Since we know the driving amplitude, we know how the bead reacts to the driving motion and we can observe this response in the power spectrum, we can use this relation to determine the positional calibration.

If we use the basic Lorentzian model, then the theoretical power (integral over the delta spike) corresponding to the driving input is given by [TolicNorrelykkeSchafferH+06]:

\[W_\mathrm{physical} = \frac{A^2}{2\left(1 + \frac{f_c^2}{f_\mathrm{drive}^2}\right)} \tag{$\mathrm{m^2}$}\]

Subtracting the thermal part of the spectrum, we can determine the same quantity experimentally.

\[W_\mathrm{measured} = \left(P_\mathrm{measured}^\mathrm{total}(f_\mathrm{drive}) - P_\mathrm{measured}^\mathrm{thermal}(f_\mathrm{drive})\right) \Delta f \tag{$\mathrm{V^2}$}\]

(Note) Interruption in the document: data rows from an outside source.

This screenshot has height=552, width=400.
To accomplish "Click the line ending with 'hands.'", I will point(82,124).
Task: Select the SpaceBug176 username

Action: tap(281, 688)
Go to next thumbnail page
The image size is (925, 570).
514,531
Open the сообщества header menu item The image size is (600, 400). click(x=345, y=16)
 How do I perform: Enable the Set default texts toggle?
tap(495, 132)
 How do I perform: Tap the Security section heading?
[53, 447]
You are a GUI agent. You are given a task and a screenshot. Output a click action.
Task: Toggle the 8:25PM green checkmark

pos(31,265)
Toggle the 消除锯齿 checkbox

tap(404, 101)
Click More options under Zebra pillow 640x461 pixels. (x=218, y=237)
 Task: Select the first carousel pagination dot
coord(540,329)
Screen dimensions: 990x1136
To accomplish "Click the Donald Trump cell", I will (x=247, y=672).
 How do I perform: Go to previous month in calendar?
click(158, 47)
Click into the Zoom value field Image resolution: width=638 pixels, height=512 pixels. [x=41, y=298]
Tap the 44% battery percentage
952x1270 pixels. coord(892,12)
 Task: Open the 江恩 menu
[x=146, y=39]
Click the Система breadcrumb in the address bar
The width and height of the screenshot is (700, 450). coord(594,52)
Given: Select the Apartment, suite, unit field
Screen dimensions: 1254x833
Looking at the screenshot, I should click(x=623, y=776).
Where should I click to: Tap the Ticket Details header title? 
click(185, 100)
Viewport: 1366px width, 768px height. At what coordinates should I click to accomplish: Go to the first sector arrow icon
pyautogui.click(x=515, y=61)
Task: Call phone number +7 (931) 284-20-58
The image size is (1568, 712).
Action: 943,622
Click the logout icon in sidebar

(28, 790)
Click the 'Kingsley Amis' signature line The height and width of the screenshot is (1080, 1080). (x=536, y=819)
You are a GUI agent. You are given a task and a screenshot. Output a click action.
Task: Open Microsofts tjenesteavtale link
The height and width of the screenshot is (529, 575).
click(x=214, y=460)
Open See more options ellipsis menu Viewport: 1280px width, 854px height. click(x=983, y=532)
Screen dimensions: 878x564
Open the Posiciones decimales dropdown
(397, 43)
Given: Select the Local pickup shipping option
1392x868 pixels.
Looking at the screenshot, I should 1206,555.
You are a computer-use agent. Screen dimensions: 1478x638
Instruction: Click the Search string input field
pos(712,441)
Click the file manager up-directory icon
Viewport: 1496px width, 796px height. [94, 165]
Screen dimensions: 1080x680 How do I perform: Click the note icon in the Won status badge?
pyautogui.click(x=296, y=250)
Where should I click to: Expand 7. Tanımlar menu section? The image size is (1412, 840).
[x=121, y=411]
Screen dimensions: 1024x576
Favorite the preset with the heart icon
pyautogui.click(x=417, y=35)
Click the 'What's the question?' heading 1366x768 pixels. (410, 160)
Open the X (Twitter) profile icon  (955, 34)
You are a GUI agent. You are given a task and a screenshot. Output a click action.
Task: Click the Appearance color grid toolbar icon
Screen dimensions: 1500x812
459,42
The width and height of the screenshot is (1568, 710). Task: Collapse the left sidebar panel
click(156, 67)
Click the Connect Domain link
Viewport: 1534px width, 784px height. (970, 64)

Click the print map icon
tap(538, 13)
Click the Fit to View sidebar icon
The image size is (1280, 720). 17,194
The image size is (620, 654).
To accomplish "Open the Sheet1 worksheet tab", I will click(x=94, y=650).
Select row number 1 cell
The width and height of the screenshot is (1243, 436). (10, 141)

where \(\Delta f\) refers to the width of one spectral bin. Here the thermal contribution that needs to be subtracted is obtained from fitting the thermal part of the spectrum using the passive calibration procedure from before. The desired positional calibration is then:

\[R_d = \sqrt{\frac{W_\mathrm{physical}}{W_\mathrm{measured}}} \tag{$\mathrm{m/V}$}\]

Note how this time around, we did not rely on assumptions on the viscosity of the medium or the bead size.

As a side effect of this calibration, we actually obtain an experimental estimate of the drag coefficient:

\[\gamma_\mathrm{measured} = \frac{k_B T}{R_d^2 D_\mathrm{measured}} \tag{$\mathrm{kg/s}$}\]

Analogously to passive calibration, there is also a hydrodynamically correct theory for active calibration which should be used when inertial forces cannot be neglected. This involves fitting the thermal spectrum with the hydrodynamically correct power spectrum discussed earlier, but also requires using a hydrodynamically correct model for the peak:

\[P_\mathrm{hydro}^\mathrm{active}(f) = \frac{\left(A f_\mathrm{drive} \left|\gamma / \gamma_0\right|\right)^2 \delta \left(f - f_\mathrm{drive}\right)}{2 \left(\left(f_{c,0} + f \mathrm{Im}(\gamma/\gamma_0) - f^2/f_{m, 0}\right)^2 + \left(f \mathrm{Re}(\gamma / \gamma_0)\right)^2\right)} \tag{$\mathrm{m^2/Hz}$}\]

We can also include a distance to the surface like before. This results in an expression for the drag coefficient \(\gamma\) that depends on the distance to the surface which is given by the same equations as listed in the section on the hydrodynamically correct model.